Não tive o privilégio de conhecer o instrutor de ciclismo Vitor Medrado, mas sua morte mexeu profundamente comigo. Não apenas porque sou ciclista, mas porque também sou uma vítima da violência que segue destruindo o Brasil.
Qual família brasileira nunca teve uma arma apontada para um dos seus? São raras as que escapam. E não é de hoje.
Em 1984 eu tinha apenas sete anos quando meu pai, com 31, reagiu a um assalto e foi baleado. Um dos tiros entrou pelo pescoço, despedaçou a traqueia e arrancou um pedaço do coração.
Foi salvo por um pelotão de cirurgiões da Santa Casa de São Paulo, todos habituados a atender “casos de FAF” —termo muito comum nos hospitais públicos Brasil afora, e que se refere ao ferimento por arma de fogo.
Hoje com 71, meu pai, Mauro Guatelli, engenheiro, arquiteto e artista brasileiro, guarda enormes cicatrizes daquele trágico dia. As sequelas também são enormes, principalmente as da alma, em toda nossa família. Mas estamos vivos e unidos.
Imagino como ficam as famílias que não tiveram a mesma sorte, como a do Vitor Medrado, morto a tiro durante um assalto há uma semana, em São Paulo. Por isso é tão difícil para mim encarar esse tema. Remexe as feridas.
No caso do Vitor, não houve reação. Mesmo assim ele teve sua vida retirada por causa de um insignificante telefone celular. O assassino não foi preso, assim como em tantos outros casos desse tipo.
Do ano que meu pai foi baleado, 1984, para cá, as mortes por FAF cresceram 420% em todo território nacional.

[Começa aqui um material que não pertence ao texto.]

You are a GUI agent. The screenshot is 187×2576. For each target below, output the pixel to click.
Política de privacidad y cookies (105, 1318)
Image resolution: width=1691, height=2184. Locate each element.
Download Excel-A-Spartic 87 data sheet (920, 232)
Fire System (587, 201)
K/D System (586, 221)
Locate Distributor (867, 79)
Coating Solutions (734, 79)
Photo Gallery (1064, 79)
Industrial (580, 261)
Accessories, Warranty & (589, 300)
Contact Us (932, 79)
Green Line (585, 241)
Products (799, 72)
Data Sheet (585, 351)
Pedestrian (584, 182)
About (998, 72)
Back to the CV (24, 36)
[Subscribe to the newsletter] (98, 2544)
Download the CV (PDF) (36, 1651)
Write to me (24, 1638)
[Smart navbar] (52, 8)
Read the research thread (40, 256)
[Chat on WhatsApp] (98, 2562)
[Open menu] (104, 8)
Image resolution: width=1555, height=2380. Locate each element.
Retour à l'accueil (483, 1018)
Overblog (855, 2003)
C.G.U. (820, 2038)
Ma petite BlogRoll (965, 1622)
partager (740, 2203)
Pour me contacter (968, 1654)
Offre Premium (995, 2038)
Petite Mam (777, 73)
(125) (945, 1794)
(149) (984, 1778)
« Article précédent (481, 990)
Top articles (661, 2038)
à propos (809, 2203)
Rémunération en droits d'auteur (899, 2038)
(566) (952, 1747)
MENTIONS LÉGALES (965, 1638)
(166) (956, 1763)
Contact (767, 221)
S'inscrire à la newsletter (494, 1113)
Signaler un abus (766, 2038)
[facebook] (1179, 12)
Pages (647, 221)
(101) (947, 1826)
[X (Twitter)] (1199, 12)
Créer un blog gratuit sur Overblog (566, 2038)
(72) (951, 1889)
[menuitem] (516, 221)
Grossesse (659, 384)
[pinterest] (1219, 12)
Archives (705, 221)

Segundo o Ipea (Instituto de Pesquisa Econômica Aplicada), são 104 homicídios desse tipo a cada dia no Brasil.
Morrer baleado no Brasil é tão comum quanto nas guerras que devastam o Oriente Médio. A diferença é que a nossa diplomacia nos chama de “nação pacifista”.
Quando vejo matérias sobre a violência armada em nosso país, nos veículos de imprensa ou nas redes sociais, faço questão de ler também os comentários dos leitores. É ali que a gente vê o tamanho da indignação do povo brasileiro.
O ódio, geralmente destilado sem filtros, carrega igual potência contra criminosos e contra os que exercem cargos de poder. Vejo o povo clamar por penas mais duras e reclamar da inação de políticos e juízes.
Precisamos, a curto prazo, que as leis sejam cumpridas, e que as forças policiais ajam sem a truculência do mundo marginal. Mas não é isso que vai salvar as futuras gerações, não basta prender criminoso.
Nas cadeias do Brasil, verdadeiras escolas do crime, uma sentença é comum a todo penitente: a chance da correção é inversamente proporcional ao tempo que se passa encarcerado.
A longo prazo, a solução está na educação igual para todos, moradia digna para todos, acesso ao alimento e à saúde para todos, valorização da cultura e tudo mais que for necessário para reduzir a extrema desigualdade. Até o dia que sejam extintas a extrema pobreza e a extrema riqueza.
Parece lógico, mas, para os donos do poder, em suas redomas à prova de bala, não é bem assim.